The implementation of technology subjects in schools was given a boost yesterday with the announcement of a €25m investment to purchase new equipment as well as the launch of a technology subjects support service for teachers.
The support service, which will enable teachers implement the four new technology subjects in second-level schools, has already begun providing professional training and development to approximately 2,000 technology teachers through the first intensive sessions of training.
In the coming weeks some €25m funding will be distributed to approximately 500 second-level schools to upgrade facilities to enable them provide these subjects. This funding will be used to provide PC’s, laptops, printers, scanners, digital scanners and data projectors which will be integrated into daily teaching and learning.
Four new and revised Leaving Cert technology subjects were unveiled last year, two of which — Technology and Design and Communication Graphics (DCG) — will be taught in schools from September 2007 and examined for the first time in June 2009.
Leaving Cert students will have the chance to study technology as a follow-on subject from their Junior Cert.

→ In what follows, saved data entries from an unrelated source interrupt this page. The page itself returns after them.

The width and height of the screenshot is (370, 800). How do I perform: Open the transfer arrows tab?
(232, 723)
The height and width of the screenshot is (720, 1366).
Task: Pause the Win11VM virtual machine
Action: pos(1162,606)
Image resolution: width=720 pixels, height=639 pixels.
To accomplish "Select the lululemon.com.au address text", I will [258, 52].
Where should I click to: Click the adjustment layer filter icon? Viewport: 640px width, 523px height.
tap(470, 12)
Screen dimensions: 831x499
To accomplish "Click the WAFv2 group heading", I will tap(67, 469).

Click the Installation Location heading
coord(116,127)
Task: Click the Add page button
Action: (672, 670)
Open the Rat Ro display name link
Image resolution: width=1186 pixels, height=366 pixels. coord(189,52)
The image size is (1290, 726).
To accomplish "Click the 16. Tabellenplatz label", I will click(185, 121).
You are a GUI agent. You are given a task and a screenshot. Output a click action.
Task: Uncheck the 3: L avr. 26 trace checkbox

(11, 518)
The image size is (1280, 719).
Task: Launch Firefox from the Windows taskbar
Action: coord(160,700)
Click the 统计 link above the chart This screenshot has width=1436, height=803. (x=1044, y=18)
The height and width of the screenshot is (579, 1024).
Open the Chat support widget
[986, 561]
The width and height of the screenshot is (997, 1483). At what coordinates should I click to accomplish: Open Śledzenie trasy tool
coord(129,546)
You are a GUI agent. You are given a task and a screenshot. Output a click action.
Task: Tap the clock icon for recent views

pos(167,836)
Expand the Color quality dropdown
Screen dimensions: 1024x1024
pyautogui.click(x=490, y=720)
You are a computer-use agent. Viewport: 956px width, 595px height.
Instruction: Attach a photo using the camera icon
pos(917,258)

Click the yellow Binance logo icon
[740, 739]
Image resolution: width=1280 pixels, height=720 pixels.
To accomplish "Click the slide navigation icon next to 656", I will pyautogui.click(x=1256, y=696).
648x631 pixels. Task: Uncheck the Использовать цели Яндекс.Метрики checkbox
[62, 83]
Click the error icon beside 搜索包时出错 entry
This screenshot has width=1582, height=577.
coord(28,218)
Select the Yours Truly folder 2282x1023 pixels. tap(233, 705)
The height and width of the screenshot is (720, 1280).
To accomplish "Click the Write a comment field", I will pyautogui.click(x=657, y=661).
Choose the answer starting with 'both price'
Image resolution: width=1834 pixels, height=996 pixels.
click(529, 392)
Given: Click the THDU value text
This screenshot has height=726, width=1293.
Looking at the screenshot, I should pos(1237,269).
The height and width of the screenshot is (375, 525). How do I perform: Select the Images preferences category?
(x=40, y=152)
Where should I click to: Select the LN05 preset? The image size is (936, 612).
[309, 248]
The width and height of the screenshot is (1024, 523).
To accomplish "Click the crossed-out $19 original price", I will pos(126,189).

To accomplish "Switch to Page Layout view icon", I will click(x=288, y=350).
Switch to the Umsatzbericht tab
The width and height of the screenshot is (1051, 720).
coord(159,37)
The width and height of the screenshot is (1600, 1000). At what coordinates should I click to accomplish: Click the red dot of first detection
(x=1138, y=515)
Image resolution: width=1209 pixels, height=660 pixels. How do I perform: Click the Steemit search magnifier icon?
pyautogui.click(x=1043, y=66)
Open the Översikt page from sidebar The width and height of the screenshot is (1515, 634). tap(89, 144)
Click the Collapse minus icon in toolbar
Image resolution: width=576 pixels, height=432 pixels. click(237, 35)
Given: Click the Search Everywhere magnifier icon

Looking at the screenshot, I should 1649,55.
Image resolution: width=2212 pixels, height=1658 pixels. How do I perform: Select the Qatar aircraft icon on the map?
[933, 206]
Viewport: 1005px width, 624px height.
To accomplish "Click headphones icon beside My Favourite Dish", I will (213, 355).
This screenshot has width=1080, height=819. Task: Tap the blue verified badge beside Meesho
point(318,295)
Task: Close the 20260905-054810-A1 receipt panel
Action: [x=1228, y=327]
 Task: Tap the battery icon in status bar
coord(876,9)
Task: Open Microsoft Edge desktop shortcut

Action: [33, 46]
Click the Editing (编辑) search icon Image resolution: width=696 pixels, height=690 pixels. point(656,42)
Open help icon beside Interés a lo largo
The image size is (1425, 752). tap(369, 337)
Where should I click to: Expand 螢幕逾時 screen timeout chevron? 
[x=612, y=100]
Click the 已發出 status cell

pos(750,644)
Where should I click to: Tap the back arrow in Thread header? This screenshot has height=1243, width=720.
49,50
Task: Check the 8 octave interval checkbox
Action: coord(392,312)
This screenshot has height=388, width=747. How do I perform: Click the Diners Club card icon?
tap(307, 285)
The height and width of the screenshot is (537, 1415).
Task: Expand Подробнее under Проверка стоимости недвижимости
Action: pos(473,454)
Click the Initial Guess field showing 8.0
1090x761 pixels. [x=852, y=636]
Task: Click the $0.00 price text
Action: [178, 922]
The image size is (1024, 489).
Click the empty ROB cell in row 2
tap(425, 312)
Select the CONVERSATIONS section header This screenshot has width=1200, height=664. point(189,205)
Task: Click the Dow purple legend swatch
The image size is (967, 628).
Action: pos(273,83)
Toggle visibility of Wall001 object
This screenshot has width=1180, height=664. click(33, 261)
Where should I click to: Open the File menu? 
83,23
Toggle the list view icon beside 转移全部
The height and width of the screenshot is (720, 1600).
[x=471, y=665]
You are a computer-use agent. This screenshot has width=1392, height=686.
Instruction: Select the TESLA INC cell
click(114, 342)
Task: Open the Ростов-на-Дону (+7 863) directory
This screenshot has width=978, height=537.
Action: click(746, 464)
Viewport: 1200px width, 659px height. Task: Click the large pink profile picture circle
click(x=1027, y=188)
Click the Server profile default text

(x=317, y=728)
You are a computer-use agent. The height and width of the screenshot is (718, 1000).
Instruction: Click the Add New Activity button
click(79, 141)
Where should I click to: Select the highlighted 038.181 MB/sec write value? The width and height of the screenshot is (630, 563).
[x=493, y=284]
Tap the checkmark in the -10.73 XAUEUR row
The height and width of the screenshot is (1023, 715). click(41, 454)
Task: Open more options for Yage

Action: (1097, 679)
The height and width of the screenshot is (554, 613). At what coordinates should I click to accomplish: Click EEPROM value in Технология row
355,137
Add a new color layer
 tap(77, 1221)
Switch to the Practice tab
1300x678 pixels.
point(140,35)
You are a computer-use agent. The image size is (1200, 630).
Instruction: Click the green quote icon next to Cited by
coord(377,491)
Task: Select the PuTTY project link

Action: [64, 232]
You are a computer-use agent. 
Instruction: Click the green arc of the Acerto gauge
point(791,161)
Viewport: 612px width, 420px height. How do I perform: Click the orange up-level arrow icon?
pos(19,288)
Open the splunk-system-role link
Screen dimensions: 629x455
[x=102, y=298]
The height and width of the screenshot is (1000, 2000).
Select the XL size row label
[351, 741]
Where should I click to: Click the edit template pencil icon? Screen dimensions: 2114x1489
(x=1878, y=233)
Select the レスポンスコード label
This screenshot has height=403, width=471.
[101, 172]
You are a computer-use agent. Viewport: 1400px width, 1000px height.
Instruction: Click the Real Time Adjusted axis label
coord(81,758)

The new subject of Design and Communication Graphics replaces Technical Drawing.
With the introduction of Computer Aided Design (CAD) students and teachers will be able to design and communicate using tools previously only available to the space industry, aircraft designers and industrial engineers. The funding will ensure that every student has access to a computer for their study, rather than sharing a computer during class time. This means that our second-level students will be well placed for higher studies and the rapidly changing workplace of the 21st century.
The subjects will provide students with the skills of critical thinking, creative problem solving and all the challenges and opportunities that are presented with the use of ICT and modern technologies.”
The Department of Education and Science will contact schools before Christmas to outline details of their funding allocation, which depends on the particular subjects offered and the numbers of students taking each subject.